Another challenge is to move forward with our modernization efforts. We must be ready to join economy 4.0. We must create a robust technological structure, and we are already doing that. We have created the Ellos digital platform and the Blockchain project within that context. We have the ABCC LAB, which will be a space for Brazilian and Arab startups to interact. Our strategic plan – with ten-year targets we have moved ahead to a five-year timeframe – provides us with a safe script of clear-cut, achievable targets.
We will enhance our institutional relations with the Arab countries directly, and through the Council of Arab Ambassadors in Brazil. The Council is a key partner of ours in building institutional rapport, but that is not all. We will continue to work on our connection with the Union of Arab Chambers, which considers us a reliable, safe, creative partner; with all the chambers in the 22 Arab League countries; and with all other binational chambers. We will strive to sustain fluid institutional relations with Brazilian as well as Arab authorities, and with the business communities of the Arab world and Brazil. This is something we do really well, and we will keep working on it.
Another significant goal is regionalization, which was set in motion with the opening of our office in Itajaí. We will open an office in Brasília soon, as well as create contact points in other states of Brazil for tighter relations with the Chamber. As for internationalization, we have had great success with our International Office in Dubai. We will set up offices in Riyadh, Saudi Arabia and in Cairo, Egypt as soon as the pandemic allows. We also plan to work on our relations with other institutional partners, such as the Association of the Mediterranean Chambers and the African Union, which will give us projection in other areas.

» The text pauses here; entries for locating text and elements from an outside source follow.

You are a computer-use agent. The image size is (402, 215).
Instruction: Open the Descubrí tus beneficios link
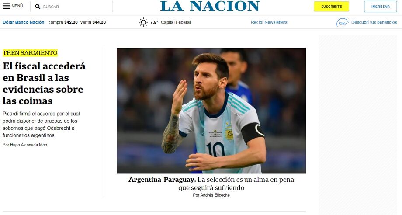374,22
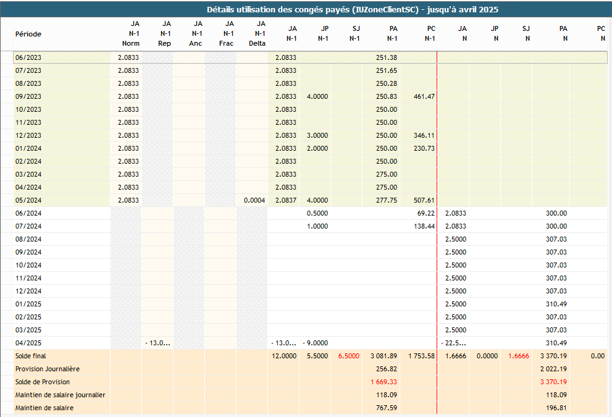Select the JA N-1 Norm column header
The image size is (612, 417).
point(131,35)
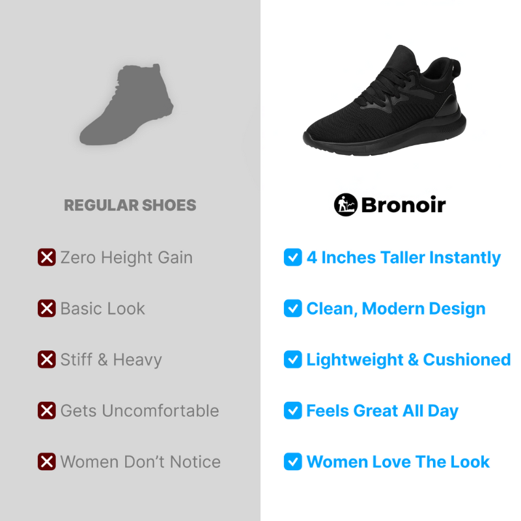Click the 4 Inches Taller Instantly text
The height and width of the screenshot is (521, 521).
pyautogui.click(x=403, y=258)
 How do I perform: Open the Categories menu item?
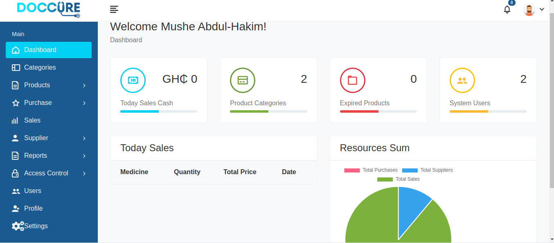pyautogui.click(x=49, y=68)
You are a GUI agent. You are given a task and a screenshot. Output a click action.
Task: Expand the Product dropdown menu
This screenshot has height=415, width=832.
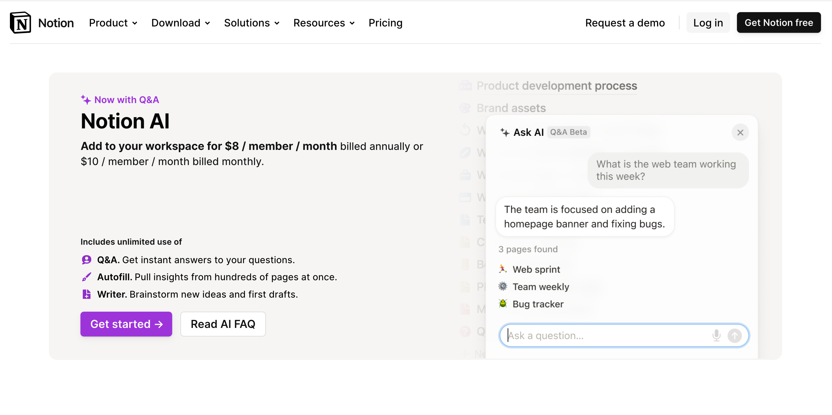[113, 23]
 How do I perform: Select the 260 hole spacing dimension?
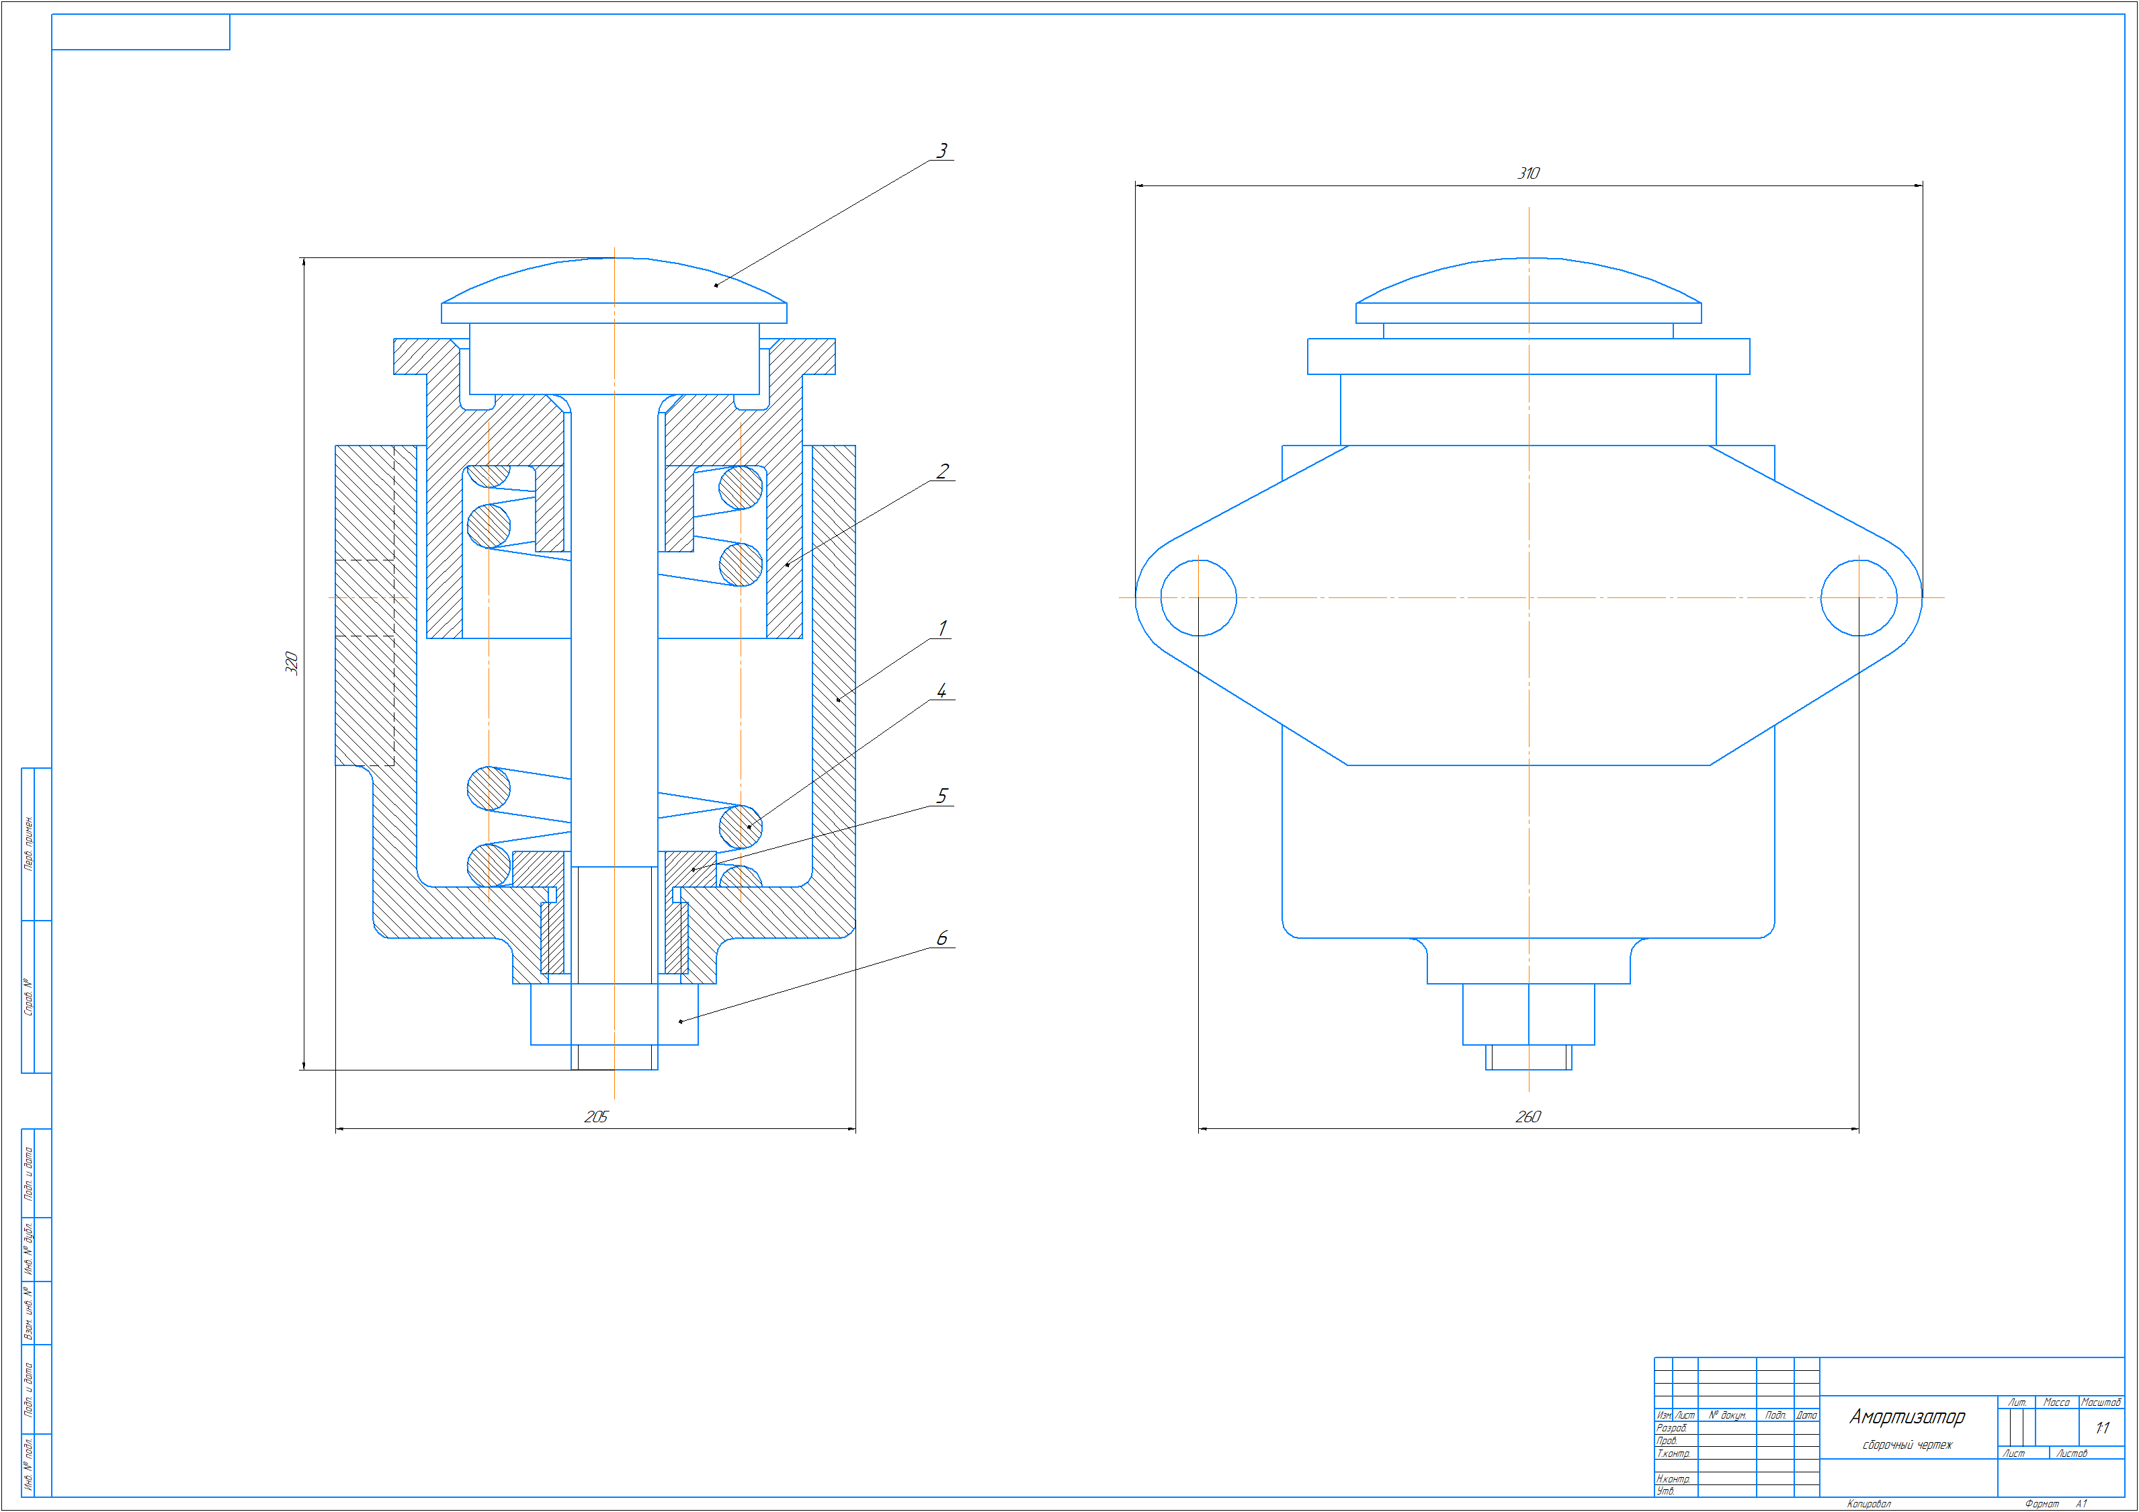[1528, 1116]
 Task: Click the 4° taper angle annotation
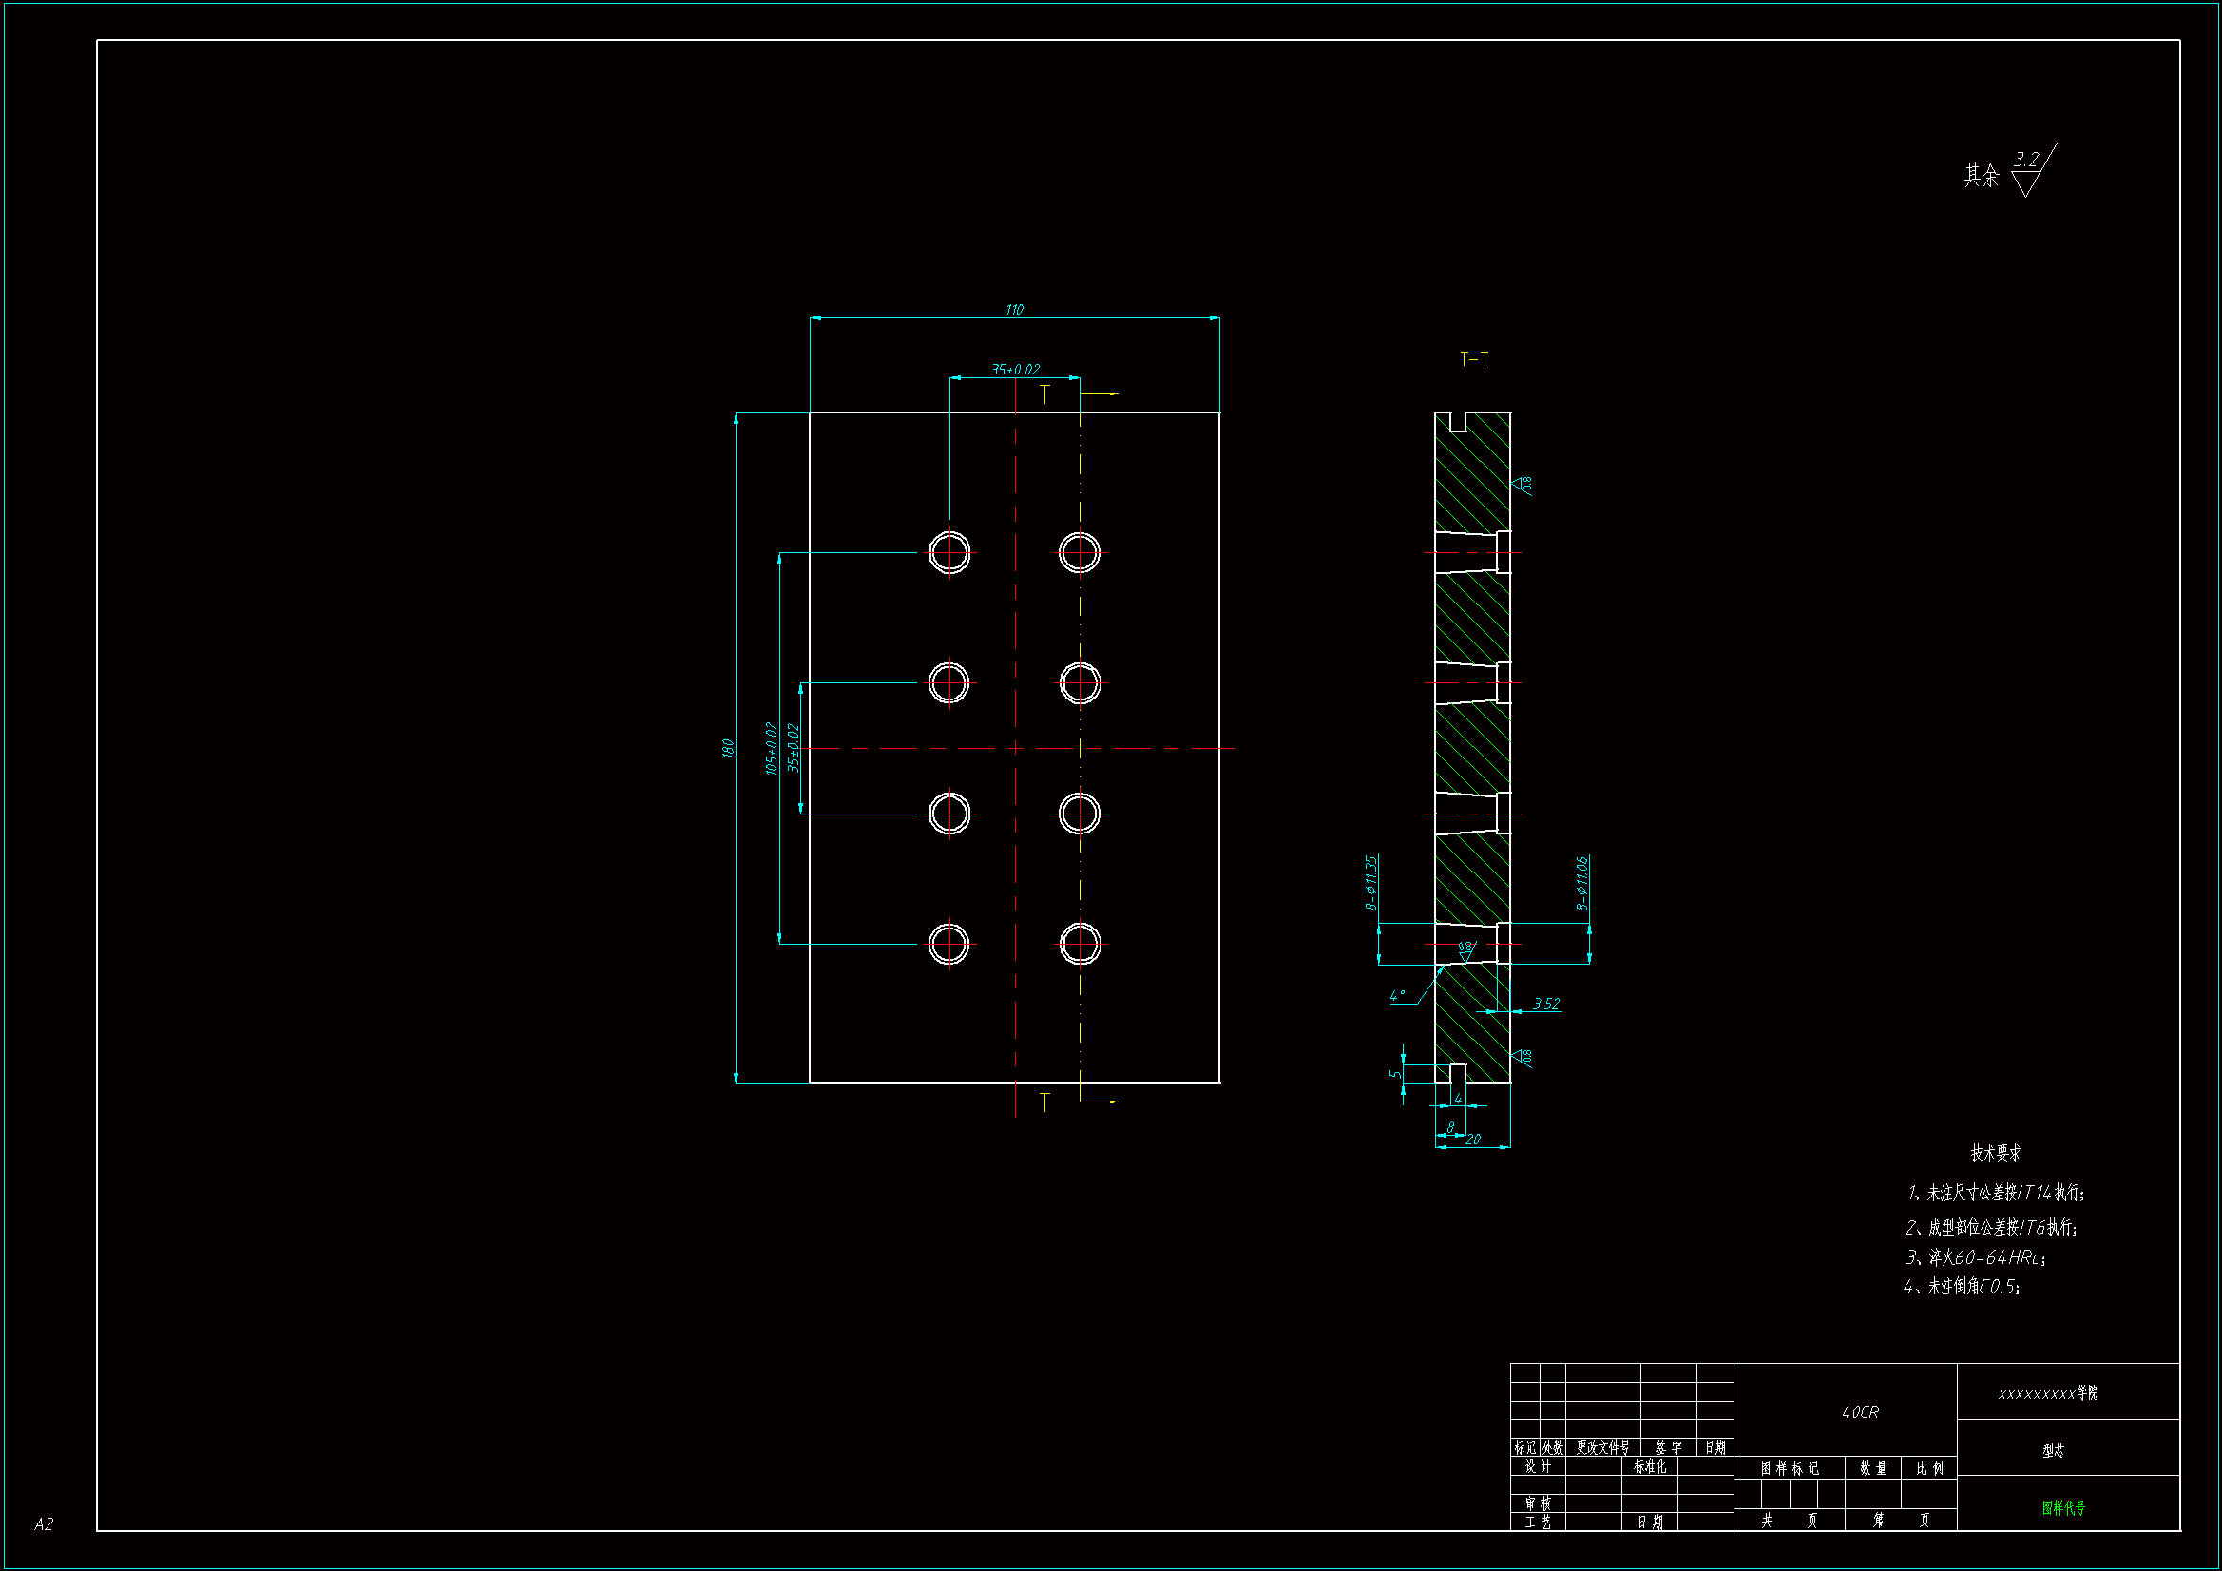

Are you considering building closer ties with the Arab community?
The Arab Chamber and its sister Arab organizations in Brazil have a big role to play in creating networks within the Arab community in Brazil, which, as we have seen in the survey commissioned by the ABCC last year, numbers at 11.6 million. This, by the way, is one of the projects I find very important, and it connects with other initiatives, such as our agreement with the USEK (Holy Spirit University of Kaslik), in Lebanon, to retrieve the history of immigration. The creation of the Arab House, which will treasure the heritage of Arab-Brazilian culture and social integration, is another example. Knowing our history and what we represent in the wider Brazilian society will allow us to contribute ever more actively and with our own expression to building the Brazil we want.